Listed entries:
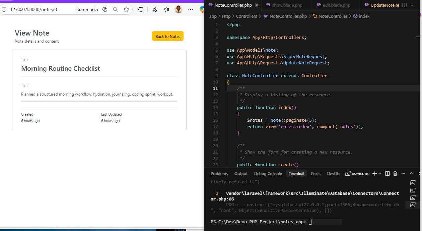Viewport: 422px width, 231px height.
Task: Kill terminal using the trash icon
Action: 395,173
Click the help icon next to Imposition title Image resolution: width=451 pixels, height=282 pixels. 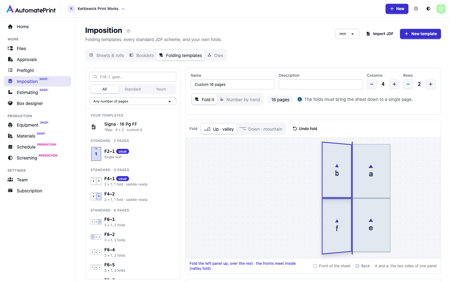[x=128, y=31]
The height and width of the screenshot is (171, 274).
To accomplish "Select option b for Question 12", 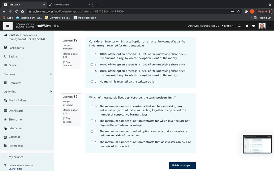I will point(92,65).
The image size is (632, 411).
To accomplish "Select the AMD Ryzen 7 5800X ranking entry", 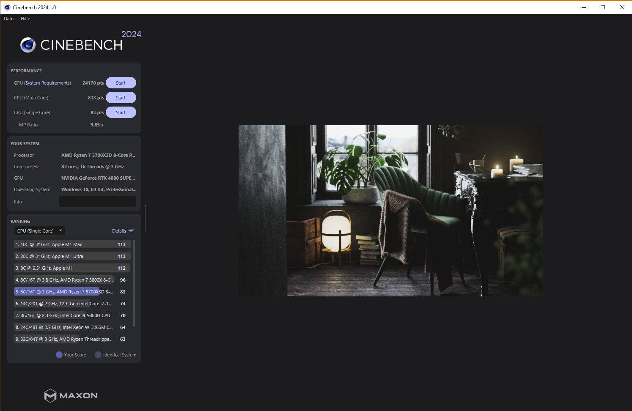I will tap(68, 279).
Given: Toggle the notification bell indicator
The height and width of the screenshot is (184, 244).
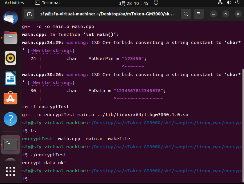Looking at the screenshot, I should click(x=156, y=3).
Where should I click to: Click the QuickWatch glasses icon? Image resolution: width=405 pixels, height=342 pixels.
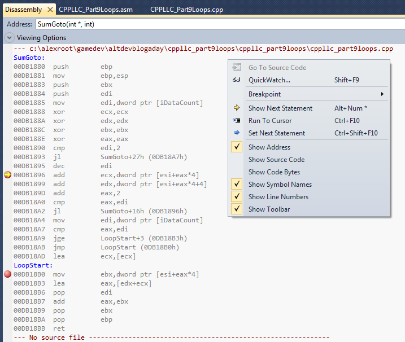(x=237, y=80)
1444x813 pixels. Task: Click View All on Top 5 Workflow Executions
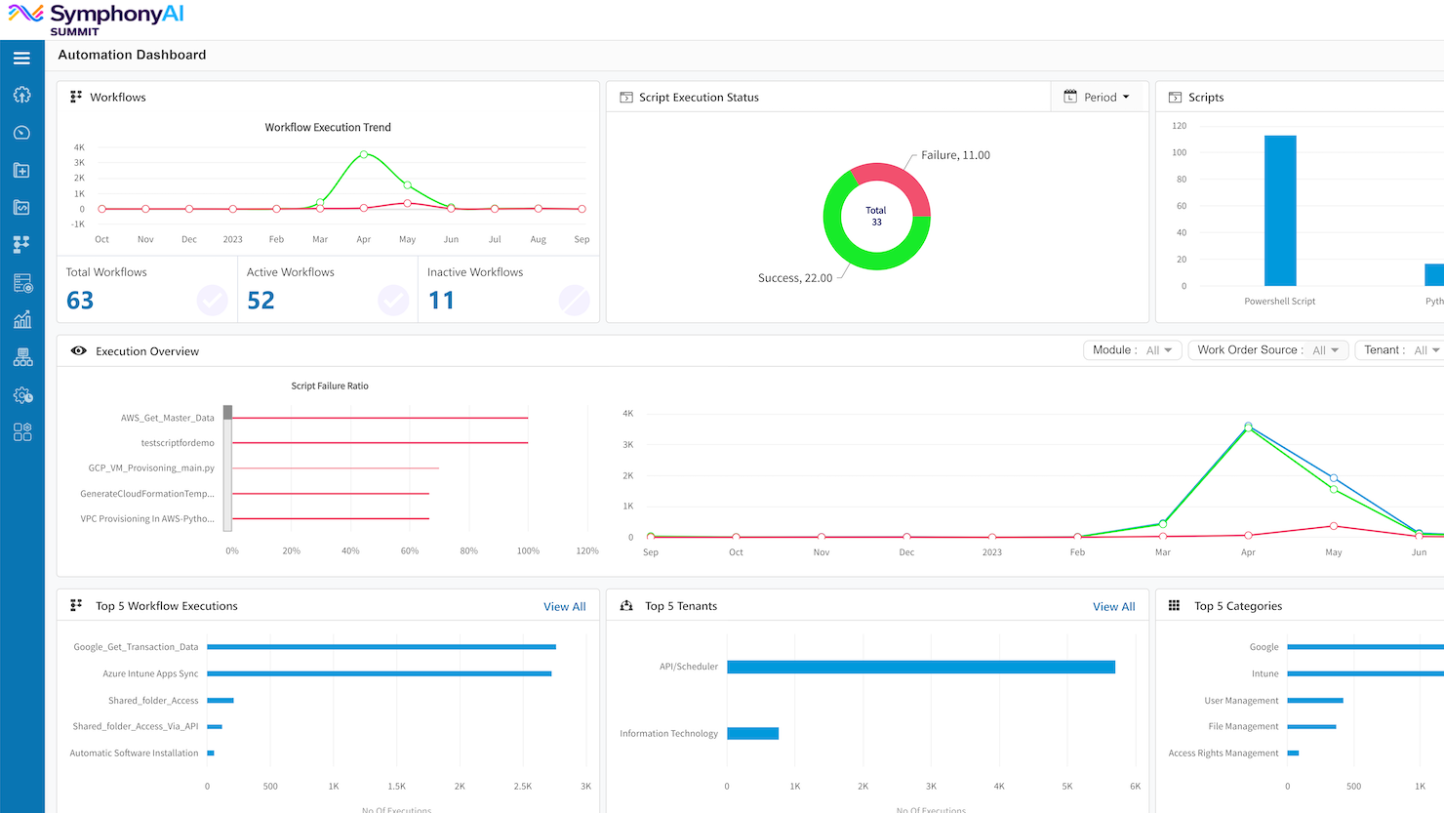(x=564, y=606)
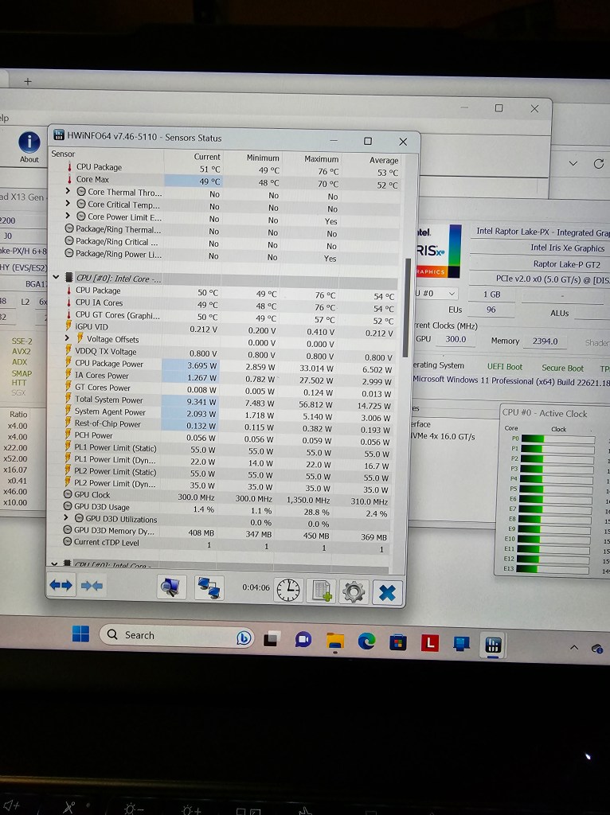
Task: Expand the Core Thermal Throttling row
Action: point(69,192)

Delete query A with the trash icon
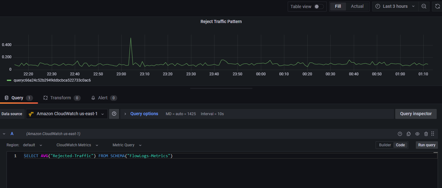426,134
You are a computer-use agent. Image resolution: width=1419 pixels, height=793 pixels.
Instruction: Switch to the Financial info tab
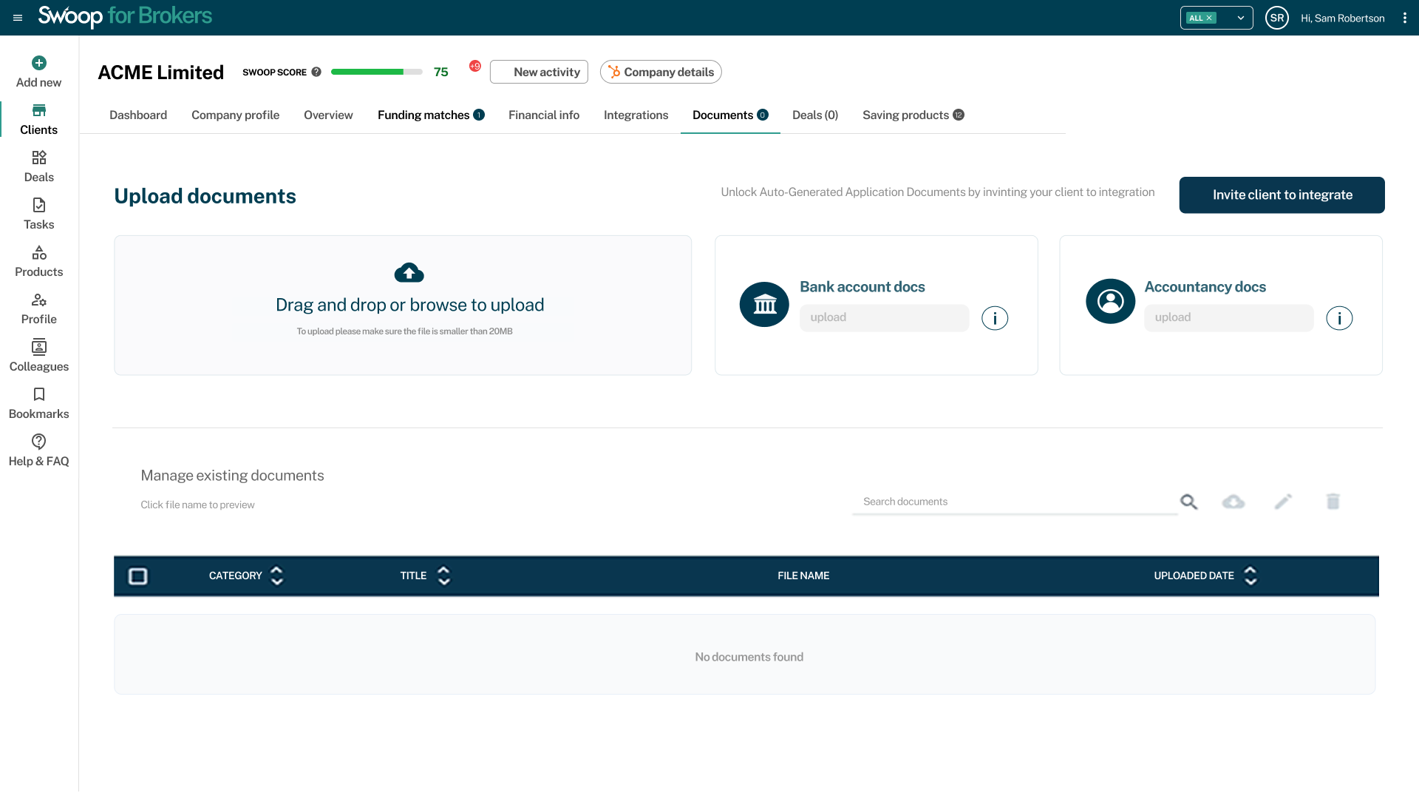pyautogui.click(x=543, y=115)
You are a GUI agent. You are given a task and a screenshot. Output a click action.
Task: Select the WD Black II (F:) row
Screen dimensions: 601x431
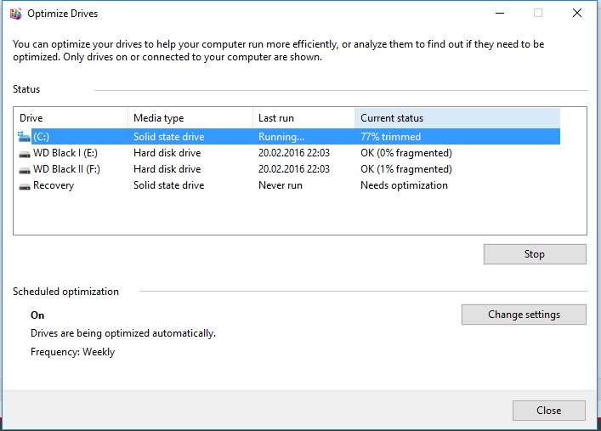[287, 169]
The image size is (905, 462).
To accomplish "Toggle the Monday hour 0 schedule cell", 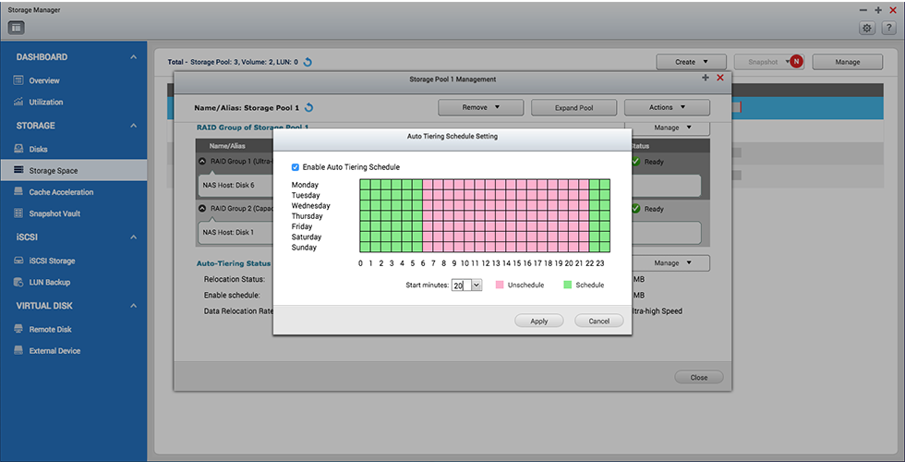I will [365, 185].
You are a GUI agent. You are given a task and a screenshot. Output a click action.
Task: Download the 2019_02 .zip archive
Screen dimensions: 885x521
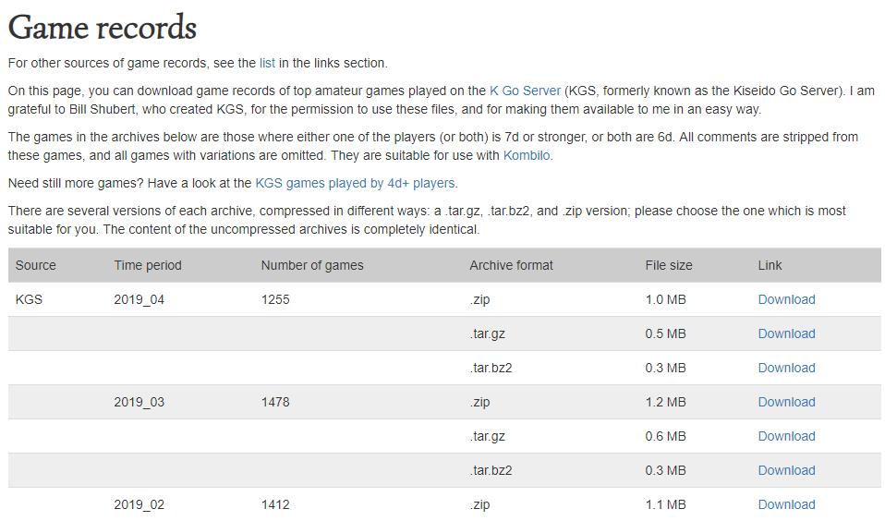786,504
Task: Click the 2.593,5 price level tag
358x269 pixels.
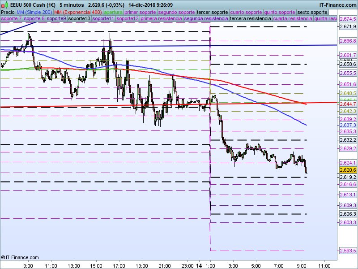Action: (348, 251)
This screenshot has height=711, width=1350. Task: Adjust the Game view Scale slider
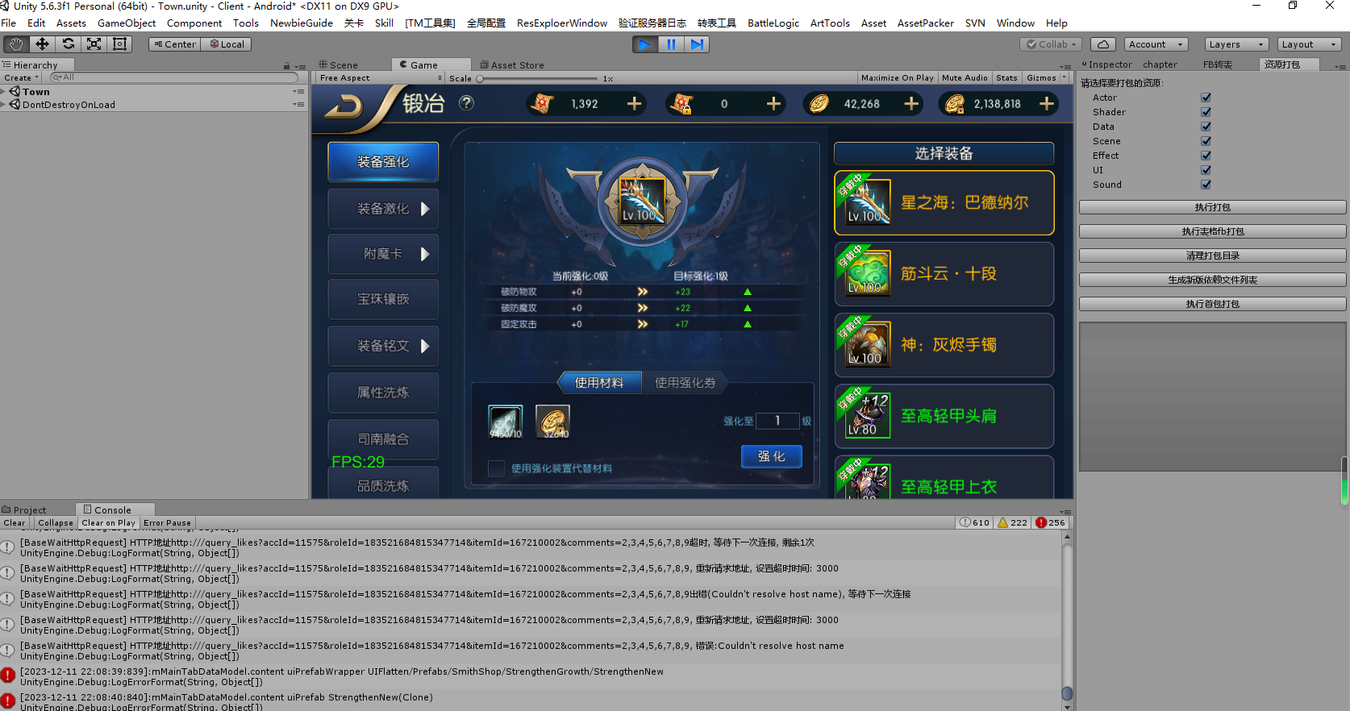481,79
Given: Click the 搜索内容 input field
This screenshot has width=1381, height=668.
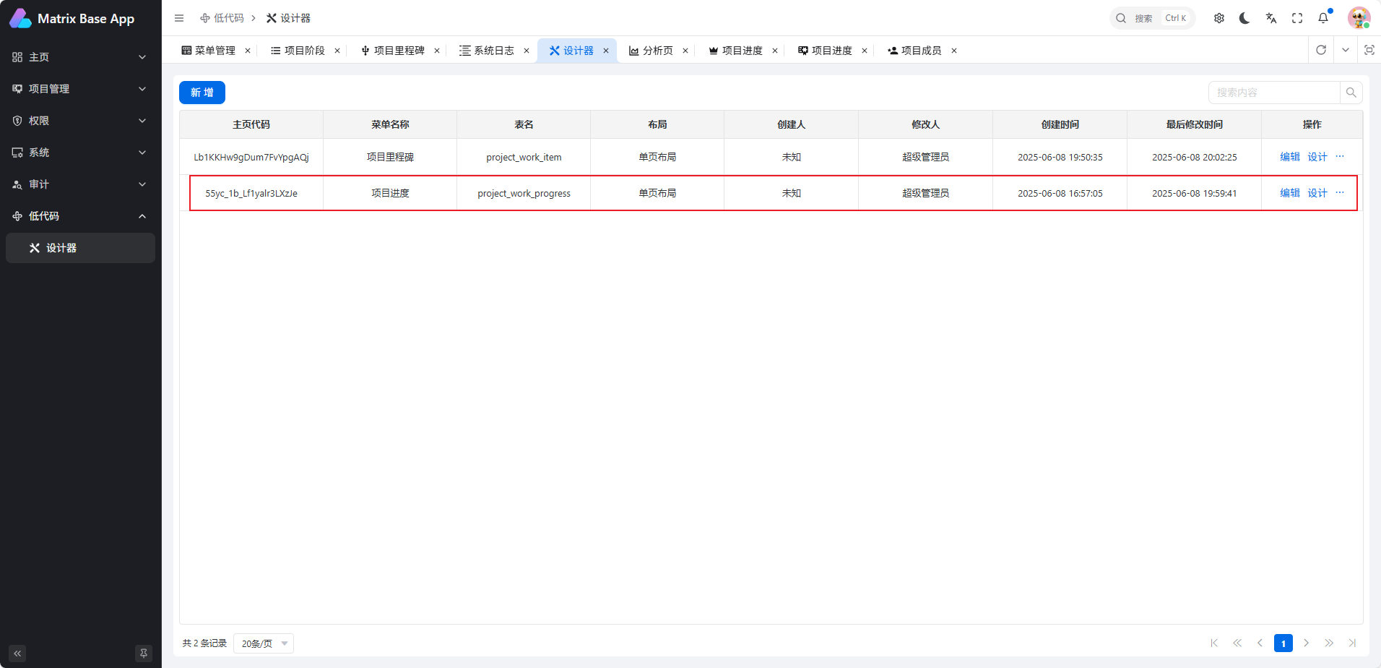Looking at the screenshot, I should [x=1273, y=93].
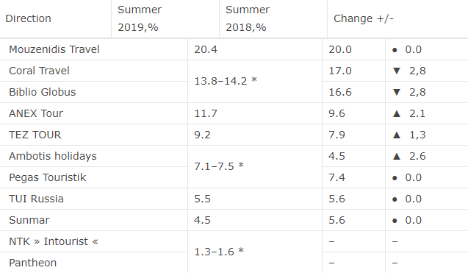Click the Pantheon row name
The image size is (468, 273).
pos(32,263)
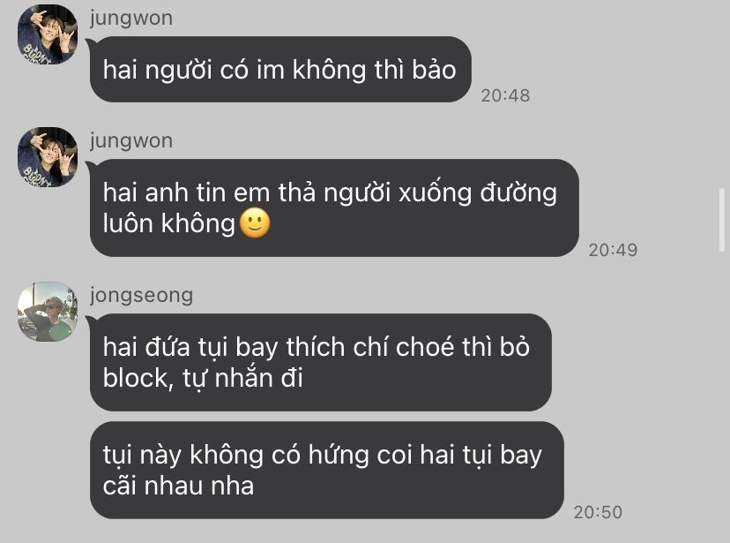
Task: Click the word 'block,' in jongseong's message
Action: (x=138, y=378)
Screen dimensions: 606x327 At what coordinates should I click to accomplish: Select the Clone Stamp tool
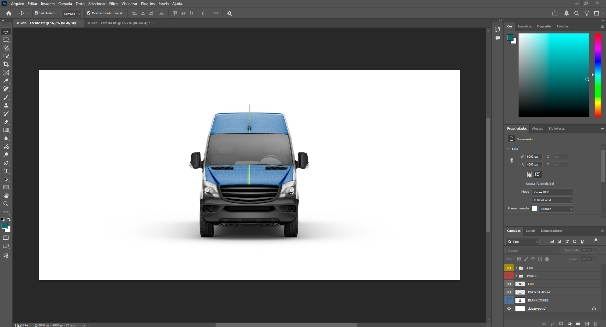(6, 105)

Activity: Please set down exactly the lines from the one holding "Given: Click the 搜索内容 input field" through the last line of the entries, both ends included, and skip pictures.

Answer section:
Given: Click the 搜索内容 input field
This screenshot has width=1381, height=668.
Looking at the screenshot, I should [x=1273, y=93].
Click the Pantheon row name
The image size is (468, 273).
pos(32,263)
Task: Click the word 'block,' in jongseong's message
Action: (x=138, y=378)
Screen dimensions: 606x327 At what coordinates should I click to accomplish: Select the Clone Stamp tool
(6, 105)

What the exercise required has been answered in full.